Along with this economic development have come increasingly visible philanthropic efforts. Some examples include:
- Singapore’s climb up 50 spots to rank 64th in the Charities Aid Foundation’s (CAF) World Giving Index this year (see Singapore moves up 50 spots in World Giving Index, but trails behind in helping strangers);
- the recent increase in both individual and corporate giving in India (see India’s rich donate more, give $5 bn each year, shows survey and India and China Lead Corporate Giving);
- high profile partnerships such as the Tahir Foundation’s $40 million co-investment with the Bill & Melinda Gates Foundation and the Global Fund to Fight AIDS, Tuberculosis and Malaria to establish the Indonesia Health Fund (see Innovative Investment in Indonesia Health Fund);
- the announcement by Jack Ma, a co-founder of Alibaba, China’s biggest e-commerce company, of his decision to create philanthropic trusts that could be worth as much as $3 billion (see China’s Carnegie);
- and the establishment of 3,496 new foundations in China, a 15.4% increase compared to last year (see Annual Report on China’s Philanthropy Development 2014).

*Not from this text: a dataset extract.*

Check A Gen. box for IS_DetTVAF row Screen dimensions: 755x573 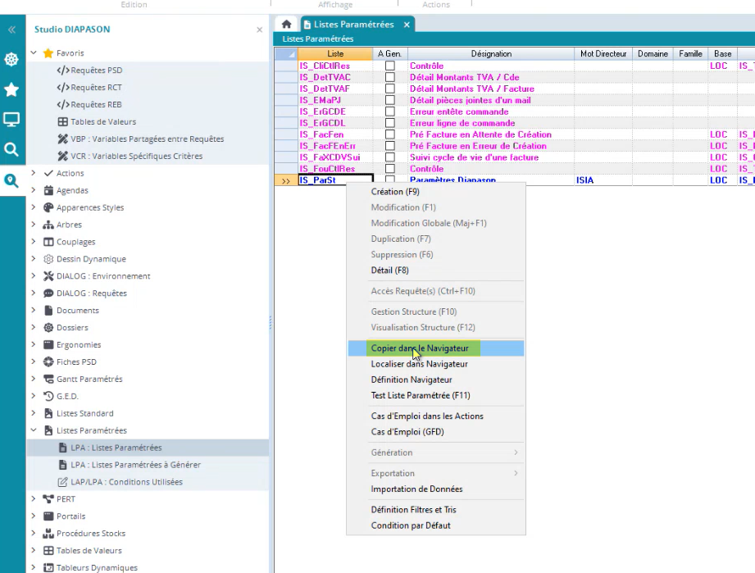(390, 89)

Over the next several weeks, we’ll be exploring how philanthropic practice is evolving across this region through a series of guest blogs by practitioners, intermediaries, and researchers alike. In particular, we’ll examine how policy differences, such as tax laws, cultural practices, and other preferences are shaping philanthropy. And whether these differences mean donors in this region are playing catch-up, or are poised to leapfrog donors from other parts of the world in the pursuit of social impact.